**Data extract:**
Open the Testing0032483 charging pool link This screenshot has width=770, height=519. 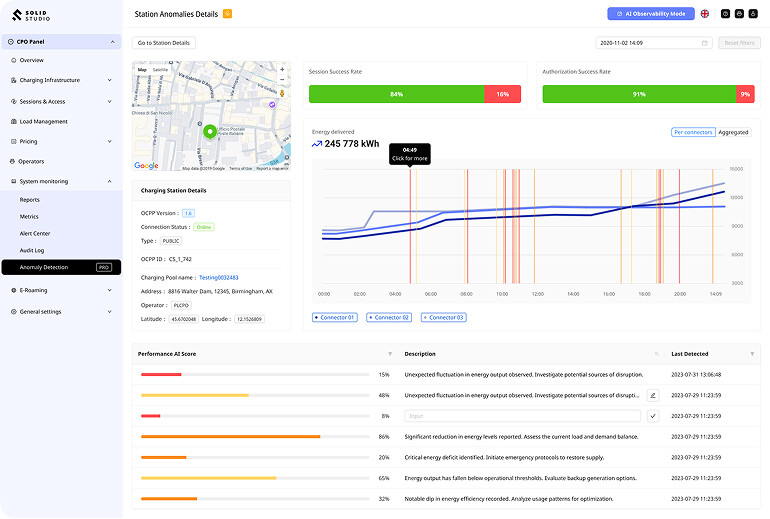[219, 277]
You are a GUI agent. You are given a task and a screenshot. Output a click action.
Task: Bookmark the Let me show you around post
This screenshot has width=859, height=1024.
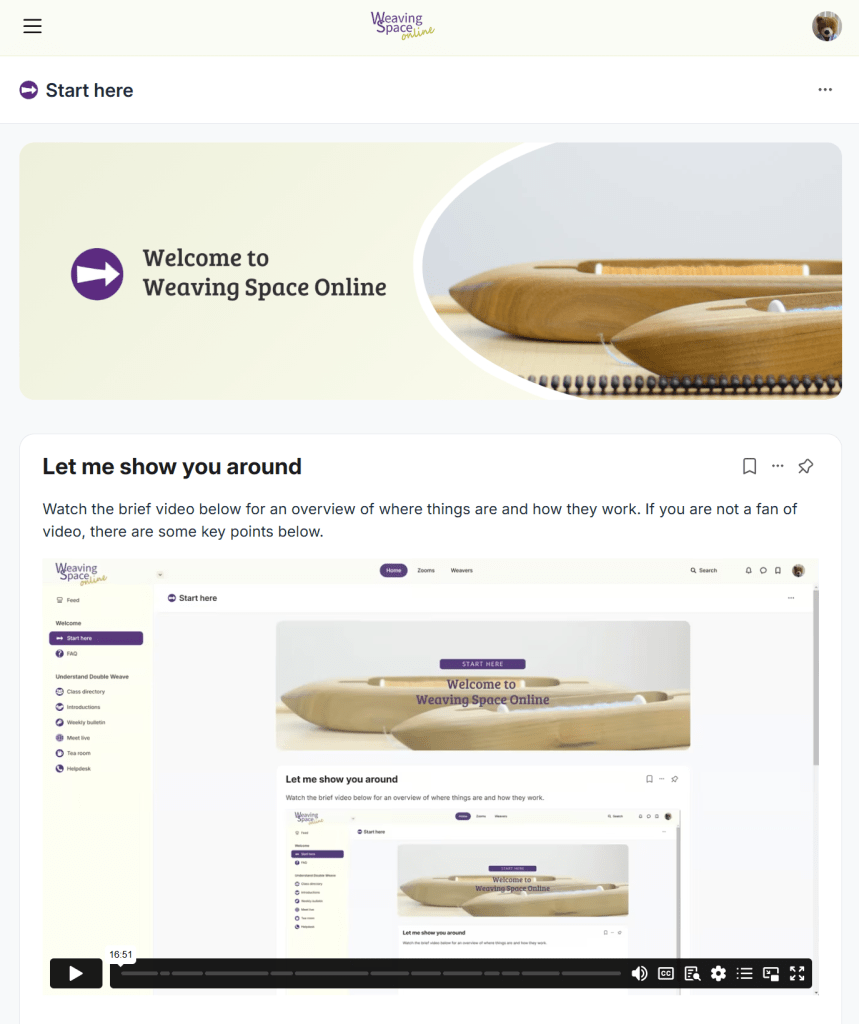click(x=749, y=466)
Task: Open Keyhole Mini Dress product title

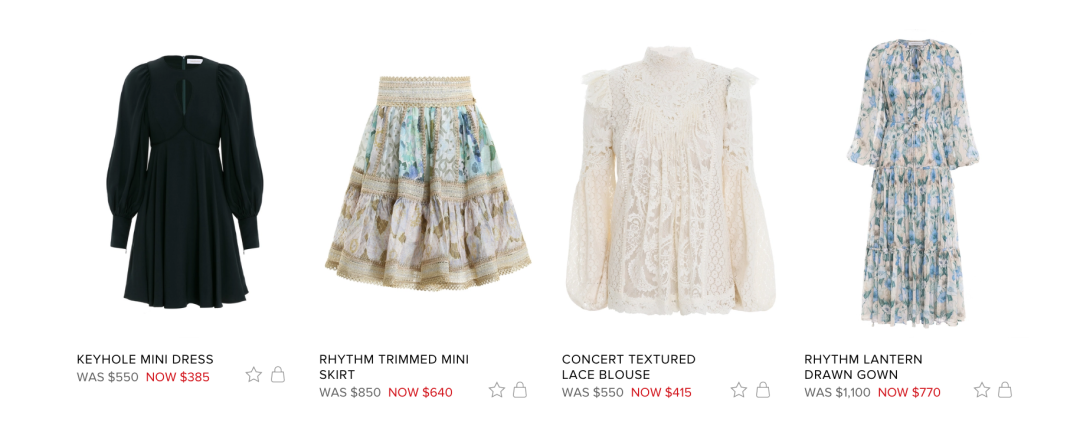Action: click(145, 360)
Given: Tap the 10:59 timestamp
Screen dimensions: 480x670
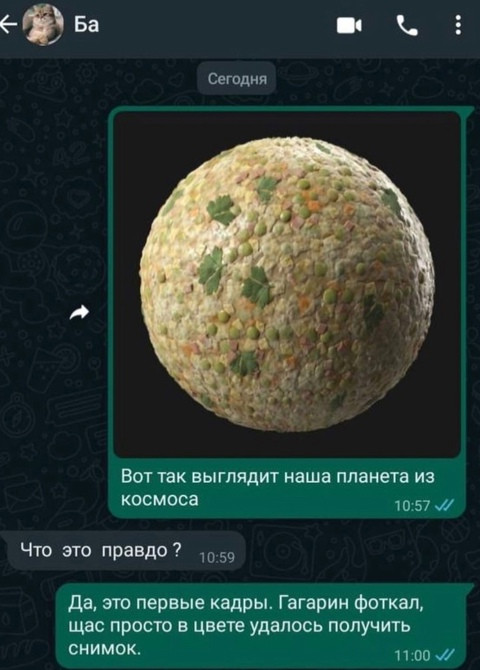Looking at the screenshot, I should click(217, 557).
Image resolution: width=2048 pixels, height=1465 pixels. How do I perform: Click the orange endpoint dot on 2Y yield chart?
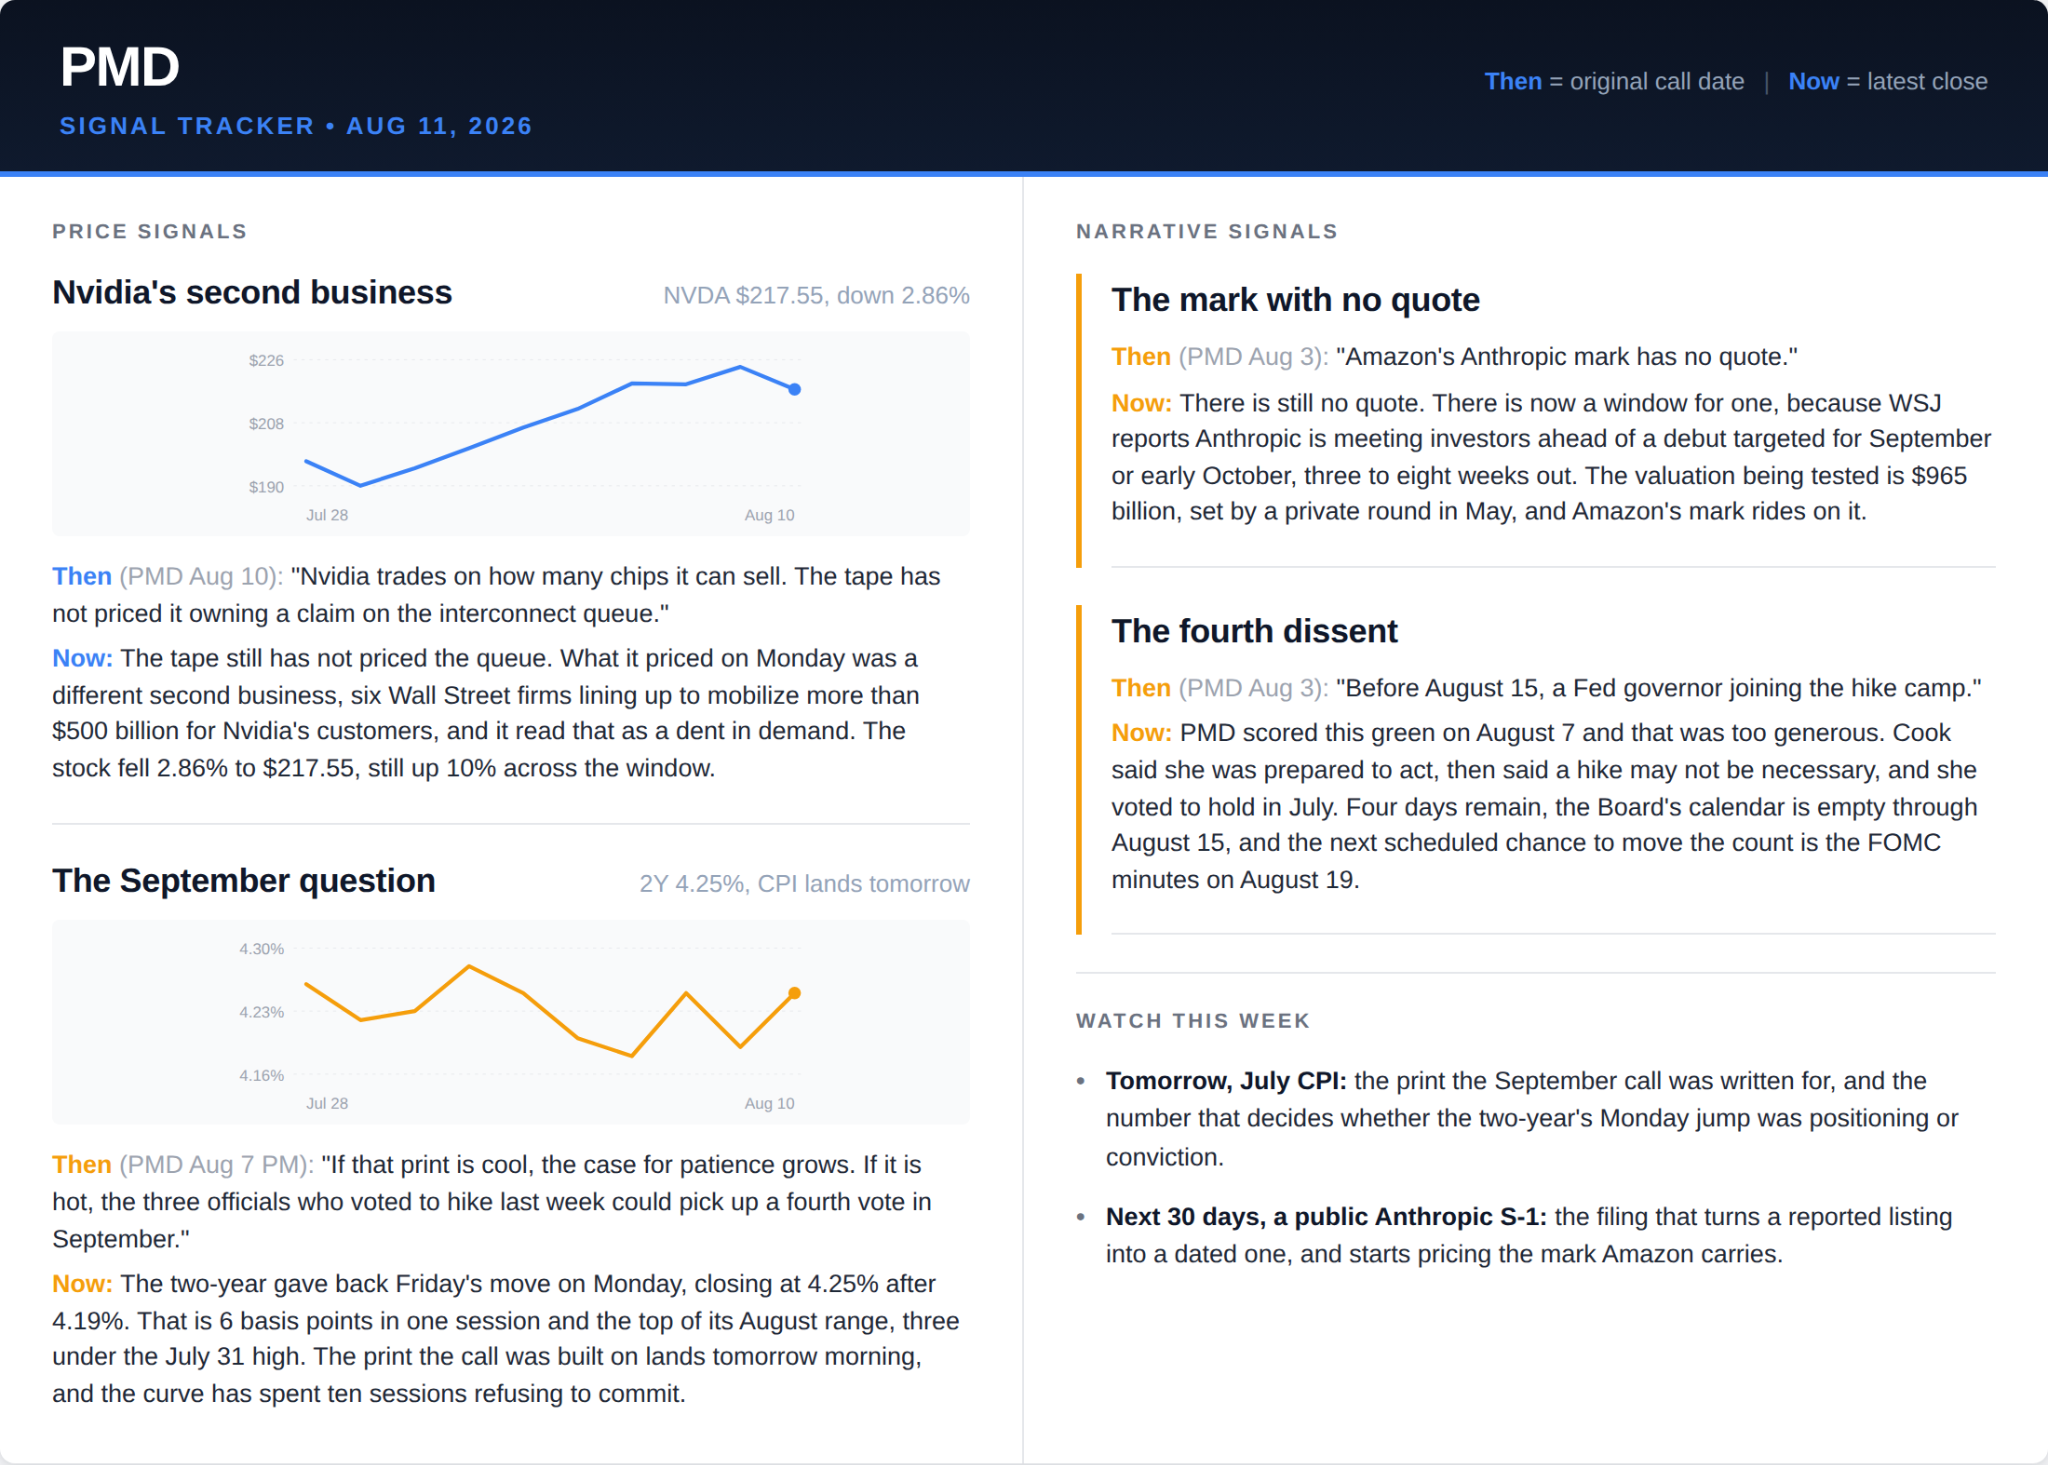click(x=795, y=993)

**About this task:** Could you return, word for word, every line from the line with "You are a GUI" through the last line of the listing above, both ends included, without any pictures?

**Task response:**
You are a GUI agent. You are given a task and a screenshot. Output a click action.
Task: Bookmark the Let me show you around post
This screenshot has width=859, height=1024.
click(x=749, y=466)
Task: Open Keyhole Mini Dress product title

Action: click(145, 360)
Given: Tap the 10:59 timestamp
Screen dimensions: 480x670
Looking at the screenshot, I should click(217, 557).
Image resolution: width=2048 pixels, height=1465 pixels. How do I perform: Click the orange endpoint dot on 2Y yield chart?
click(x=795, y=993)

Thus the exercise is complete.